Gets the frequency of each term (token) in a tokenized document.

Definitions

  • tokenized_document: ARRAY<STRING> value that represents a document that has been tokenized. A tokenized document is a collection of terms (tokens), which are used for text analysis.

Return type

ARRAY<STRUCT<term STRING, count INT64>>

Definitions:

  • term: A unique term in the tokenized document.
  • count: The number of times the term was found in the tokenized document.

Examples

The following query produces terms and their frequencies in two tokenized documents:

WITH
  ExampleTable AS (
    SELECT 1 AS id, ['I', 'like', 'pie', 'pie', 'pie', NULL] AS f UNION ALL
    SELECT 2 AS id, ['yum', 'yum', 'pie', NULL] AS f
  )
SELECT id, BAG_OF_WORDS(f) AS results
FROM ExampleTable
ORDER BY id;

/*----+------------------------------------------------*
 | id | results                                        |
 +----+------------------------------------------------+
 | 1  | [(null, 1), ('I', 1), ('like', 1), ('pie', 3)] |
 | 2  | [(null, 1), ('pie', 1), ('yum', 2)]            |
 *----+------------------------------------------------*/

TEXT_ANALYZE

TEXT_ANALYZE(
  text
  [, analyzer=>{ 'LOG_ANALYZER' | 'NO_OP_ANALYZER' | 'PATTERN_ANALYZER' }]
  [, analyzer_options=>analyzer_options_values]
)

Description

Extracts terms (tokens) from text and converts them into a tokenized document.

Definitions

  • text: STRING value that represents the input text to tokenize.
  • analyzer: Optional mandatory-named argument that determines which analyzer to use to convert text into an array of terms (tokens).

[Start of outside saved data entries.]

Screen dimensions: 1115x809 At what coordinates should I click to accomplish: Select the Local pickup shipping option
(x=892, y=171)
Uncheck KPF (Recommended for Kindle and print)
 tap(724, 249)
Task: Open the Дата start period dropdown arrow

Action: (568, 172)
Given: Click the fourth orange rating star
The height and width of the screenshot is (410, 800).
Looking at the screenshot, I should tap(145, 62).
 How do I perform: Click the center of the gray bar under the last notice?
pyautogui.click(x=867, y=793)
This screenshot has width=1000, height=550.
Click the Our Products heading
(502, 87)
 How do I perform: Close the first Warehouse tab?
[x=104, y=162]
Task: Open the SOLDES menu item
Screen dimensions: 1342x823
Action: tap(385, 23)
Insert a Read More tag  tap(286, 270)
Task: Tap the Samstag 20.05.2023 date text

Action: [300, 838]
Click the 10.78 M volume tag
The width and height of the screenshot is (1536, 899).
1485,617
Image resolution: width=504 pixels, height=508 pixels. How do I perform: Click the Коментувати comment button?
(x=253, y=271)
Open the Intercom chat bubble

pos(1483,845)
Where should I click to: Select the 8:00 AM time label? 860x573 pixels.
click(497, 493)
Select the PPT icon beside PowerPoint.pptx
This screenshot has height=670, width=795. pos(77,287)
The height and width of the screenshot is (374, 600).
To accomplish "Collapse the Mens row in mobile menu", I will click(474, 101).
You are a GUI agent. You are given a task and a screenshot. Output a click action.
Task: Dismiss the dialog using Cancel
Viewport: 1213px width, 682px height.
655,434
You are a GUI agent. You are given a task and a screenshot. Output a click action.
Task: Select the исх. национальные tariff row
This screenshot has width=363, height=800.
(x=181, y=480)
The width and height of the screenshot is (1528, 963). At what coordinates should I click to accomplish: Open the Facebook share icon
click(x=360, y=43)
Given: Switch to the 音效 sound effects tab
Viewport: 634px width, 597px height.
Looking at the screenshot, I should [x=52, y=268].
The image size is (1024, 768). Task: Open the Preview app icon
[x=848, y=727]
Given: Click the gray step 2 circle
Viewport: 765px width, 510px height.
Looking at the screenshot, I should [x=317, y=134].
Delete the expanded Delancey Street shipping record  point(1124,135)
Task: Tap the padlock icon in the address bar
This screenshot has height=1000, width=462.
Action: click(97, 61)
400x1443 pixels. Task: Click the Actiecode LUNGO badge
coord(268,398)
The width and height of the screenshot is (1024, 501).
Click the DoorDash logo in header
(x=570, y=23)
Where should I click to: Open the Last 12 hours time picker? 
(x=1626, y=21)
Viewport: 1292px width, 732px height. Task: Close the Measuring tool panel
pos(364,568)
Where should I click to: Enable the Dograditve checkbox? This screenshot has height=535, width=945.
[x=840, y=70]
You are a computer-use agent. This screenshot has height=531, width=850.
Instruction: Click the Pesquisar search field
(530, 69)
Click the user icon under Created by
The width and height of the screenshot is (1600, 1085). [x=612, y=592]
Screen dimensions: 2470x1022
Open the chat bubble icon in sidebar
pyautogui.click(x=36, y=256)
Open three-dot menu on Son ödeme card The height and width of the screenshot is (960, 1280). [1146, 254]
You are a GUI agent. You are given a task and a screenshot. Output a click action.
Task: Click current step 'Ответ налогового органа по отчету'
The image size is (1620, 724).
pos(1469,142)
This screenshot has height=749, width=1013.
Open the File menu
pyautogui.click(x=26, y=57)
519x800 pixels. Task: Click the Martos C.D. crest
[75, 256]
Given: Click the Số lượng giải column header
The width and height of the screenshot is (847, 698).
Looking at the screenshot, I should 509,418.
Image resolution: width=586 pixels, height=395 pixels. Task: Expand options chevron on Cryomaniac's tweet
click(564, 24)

This can be:

    • 'LOG_ANALYZER' (default): Breaks the input into terms when delimiters are encountered and then normalizes the terms. If analyzer isn't specified, this is used by default. For more information, see LOG_ANALYZER text analyzer.

    • 'NO_OP_ANALYZER': Extracts the text as a single term (token), but doesn't apply normalization. For more information, see NO_OP_ANALYZER text analyzer.

    • 'PATTERN_ANALYZER': Breaks the input into terms that match a regular expression. For more information, see PATTERN_ANALYZER text analyzer.

  • analyzer_options: Optional mandatory named argument that takes a list of text analysis rules as a JSON-formatted STRING. For more information, see Text analyzer options.

Details

There is no guarantee on the order of the tokens produced by this function.

If no analyzer is specified, the LOG_ANALYZER analyzer is used by default.

Return type

ARRAY<STRING>

Examples

The following query uses the default text analyzer, LOG_ANALYZER, with the input text:

SELECT TEXT_ANALYZE('I like pie, you like-pie, they like 2 PIEs.') AS results

/*--------------------------------------------------------------------------*
 | results                                                                  |
 +------------------------------------------